__TEXT EXCERPT__:
# # # #
Before we know it, Labor Day will be here and we can cease our water-based fun and games in favor of preparing to hunker down to worry about winter and the sticker shock that is said to be lurking at the end of the rainbow in respect to the cost of home heating oil.

Talk about your self-fulfilling prophecies. If the incessant harping by the national news media about anticipated $5 heating oil doesn’t fall into that category – just as the predicted $4-plus per-gallon gasoline did earlier this year – I’ll eat my faded Maine Black Bears hockey hat.

But that will all come later, when the cruel winds of November begin their annual blow straight from the Canadian tundra with nothing to divert them but the quirky whims of a jet stream that has not done us any favors of late.

For now, the main topic of most conversations these days is the rain – not in Spain, where it allegedly stays mainly in the plain – but in Maine, where it has become a pain wherever it may fall.

All my whining notwithstanding, can there be anything more poetic than a good paragraph written by a master wordsmith about the misery that too much rain can visit upon the soul? To my thinking, it’s pretty hard to top a passage by the German soldier-author Erich Maria Remarque in “All Quiet on the Western Front,” his 1929 anti-war classic about World War I.

“Monotonously the lorries sway, monotonously come the calls, monotonously falls the rain,” Remarque wrote. “It falls on our heads and on the heads of the dead up the line, on the body of the little recruit with the wound that is so much too big for his hip; it falls on Kemmerich’s grave; it falls in our hearts.”

In such wretchedness, poor Kemmerich would seem to be the lucky one. When the rain begins to fall in our hearts it’s time to move to higher ground.
# # # #
__DIRECTION A__: In the column about rain in Maine, which novel by Erich Maria Remarque does the writer quote?
The column above has no connection to the records that come next.

__DATA IN THIS EXERCISE__:
# # # #
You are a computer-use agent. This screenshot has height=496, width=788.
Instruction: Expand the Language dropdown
# # # #
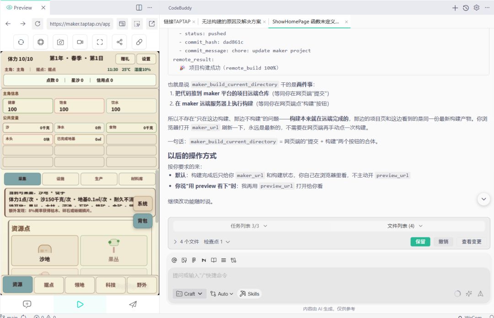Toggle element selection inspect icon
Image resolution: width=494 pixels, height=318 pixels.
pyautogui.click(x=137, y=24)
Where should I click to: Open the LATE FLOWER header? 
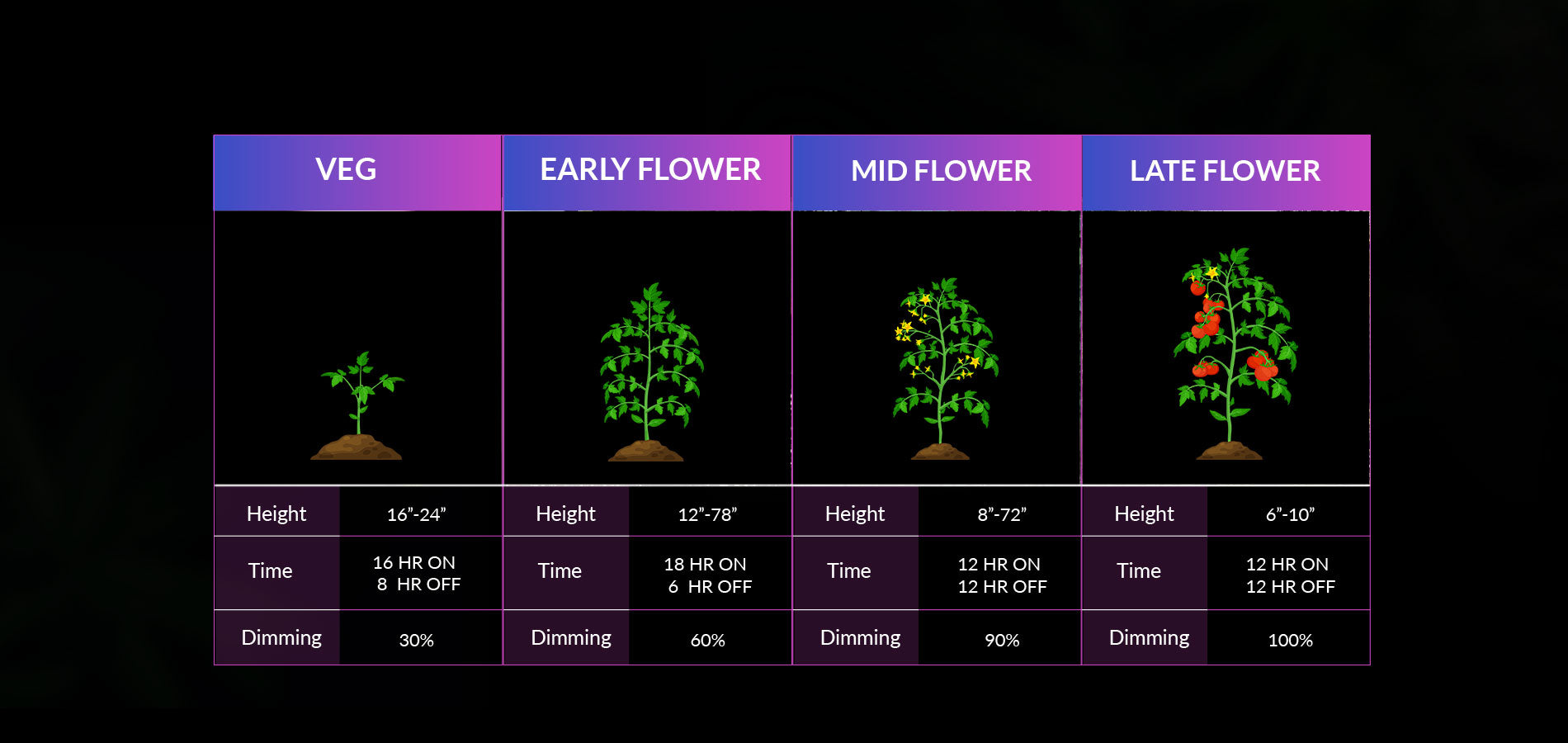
# # # #
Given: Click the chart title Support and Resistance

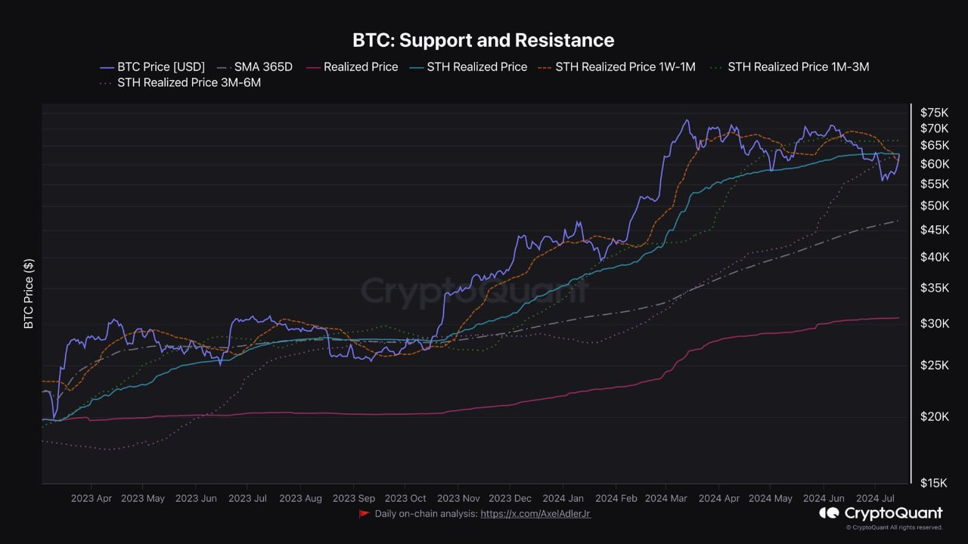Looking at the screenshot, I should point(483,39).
# # # #
__DIRECTION B__: Rewrite the records from the line with "You are a computer-use" up to and including the line with "Instruction: Expand the Language dropdown" as a Markdown table with the columns No. and Line, giving each row a number and leaving out blank lines.

__WRITTEN REPLY A__: "All Quiet on the Western Front"

__WRITTEN REPLY B__:
| No. | Line |
|---|---|
| 1 | You are a computer-use agent. This screenshot has height=496, width=788. |
| 2 | Instruction: Expand the Language dropdown |